The invention relates to a process and apparatus for monitoring the thermal stresses or constraints of an electrode wire being displaced longitudinally between two guide members in an apparatus for cutting an electrode workpiece by erosive electrical discharge, the presence of an electrical discharge being detected at a predetermined sector along the length of the wire in the machining zone between the electrode wire and the workpiece.
In the course of cutting a workpiece in a travelling wire EDM apparatus, the electrode wire is subjected to thermal stresses which limit the level of the permissible current of the electrical discharges, and consequently the speed at which the workpiece is cut, or material removal rate. The thermal stresses are caused by resistance heating of the wire and by the heat conveyed to the wire by the electrical discharges themselves. The latter type of stresses, which may be the cause of many unknown reasons for the rupture of the wire, is dependent to a large degree on the density of the electrical discharges along the active length of the wire. An abnormal concentration of electrical discharges, due to electrical discharges occuring very close to each other, causes a local heating of the wire which could be a cause of wire rupture.

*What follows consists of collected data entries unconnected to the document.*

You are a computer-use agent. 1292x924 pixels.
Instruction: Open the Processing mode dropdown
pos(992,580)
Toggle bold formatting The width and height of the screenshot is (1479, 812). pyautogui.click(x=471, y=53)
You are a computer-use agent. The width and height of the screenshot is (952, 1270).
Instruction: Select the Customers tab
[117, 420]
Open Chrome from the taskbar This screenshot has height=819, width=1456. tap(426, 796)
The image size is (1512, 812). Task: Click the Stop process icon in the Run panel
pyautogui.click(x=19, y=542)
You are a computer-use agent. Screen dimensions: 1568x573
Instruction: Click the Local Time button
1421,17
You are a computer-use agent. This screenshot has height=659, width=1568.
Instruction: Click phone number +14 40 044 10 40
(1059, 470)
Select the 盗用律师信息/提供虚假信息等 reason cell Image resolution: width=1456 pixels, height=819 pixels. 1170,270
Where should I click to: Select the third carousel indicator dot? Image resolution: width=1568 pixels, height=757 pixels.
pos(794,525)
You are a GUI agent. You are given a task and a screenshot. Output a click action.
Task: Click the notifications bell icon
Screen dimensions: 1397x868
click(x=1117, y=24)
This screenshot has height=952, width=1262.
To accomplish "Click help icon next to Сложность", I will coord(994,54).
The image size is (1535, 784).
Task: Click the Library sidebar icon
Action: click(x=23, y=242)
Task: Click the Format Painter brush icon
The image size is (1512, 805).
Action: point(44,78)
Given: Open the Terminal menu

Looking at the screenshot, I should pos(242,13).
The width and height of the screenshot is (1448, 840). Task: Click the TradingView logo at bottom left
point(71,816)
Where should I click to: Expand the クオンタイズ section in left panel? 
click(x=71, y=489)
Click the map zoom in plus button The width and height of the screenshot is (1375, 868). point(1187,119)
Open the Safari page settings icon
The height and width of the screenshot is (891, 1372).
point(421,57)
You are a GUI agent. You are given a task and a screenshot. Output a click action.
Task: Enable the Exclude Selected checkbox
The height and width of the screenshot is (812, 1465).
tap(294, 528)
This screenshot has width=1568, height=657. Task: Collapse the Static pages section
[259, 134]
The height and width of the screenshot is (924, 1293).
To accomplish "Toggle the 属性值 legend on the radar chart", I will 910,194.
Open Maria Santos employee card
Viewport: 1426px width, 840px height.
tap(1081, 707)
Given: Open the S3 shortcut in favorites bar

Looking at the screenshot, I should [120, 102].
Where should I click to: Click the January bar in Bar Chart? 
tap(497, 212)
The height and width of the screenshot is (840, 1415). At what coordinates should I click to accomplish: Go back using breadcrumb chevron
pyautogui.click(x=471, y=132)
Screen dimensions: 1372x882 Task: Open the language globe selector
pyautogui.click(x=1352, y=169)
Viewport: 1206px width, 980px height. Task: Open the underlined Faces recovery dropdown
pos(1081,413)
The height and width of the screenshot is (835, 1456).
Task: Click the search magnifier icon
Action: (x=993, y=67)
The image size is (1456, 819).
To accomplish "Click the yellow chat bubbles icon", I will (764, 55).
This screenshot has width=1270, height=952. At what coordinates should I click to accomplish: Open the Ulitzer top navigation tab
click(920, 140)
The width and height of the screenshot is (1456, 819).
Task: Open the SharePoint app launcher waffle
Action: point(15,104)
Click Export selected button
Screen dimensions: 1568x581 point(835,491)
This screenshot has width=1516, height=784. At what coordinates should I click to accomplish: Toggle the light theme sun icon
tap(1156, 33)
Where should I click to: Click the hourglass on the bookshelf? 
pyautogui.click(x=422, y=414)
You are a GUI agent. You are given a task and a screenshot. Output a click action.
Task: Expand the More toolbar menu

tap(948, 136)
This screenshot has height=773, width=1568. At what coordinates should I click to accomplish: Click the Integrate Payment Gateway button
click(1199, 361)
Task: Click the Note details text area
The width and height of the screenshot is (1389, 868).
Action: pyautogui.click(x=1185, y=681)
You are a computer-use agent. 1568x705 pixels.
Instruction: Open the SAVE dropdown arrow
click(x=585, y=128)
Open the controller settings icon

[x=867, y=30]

Diverse methods have been proposed in the past for monitoring the distribution of the electrical discharges along the active portion of the wire. For example, published patent DE-OS No. 3.026.508 and Japanese No. 53-64899 disclose circuits which subdivide the wire in sectors and which permit determination of the sector in which an electrical discharge has occurred. A signal is provided when a predetermined number of consecutive electrical discharges have occurred in the same sector. Such known methods, however, are not sufficient to provide an indication of the actual heating of the wire. As a consequence of the high repetition rate of the electrical discharges and of the relatively wide time constant during which the heat is dissipated from a wire sector, a critical temperature may be reached in a given sector even though the electrical discharges occurring in that sector are not consecutive. Consequently, although a known criteria of the number of consecutive electrical discharges is necessary, it is not sufficient in order to warn against abnormal heating of the wire.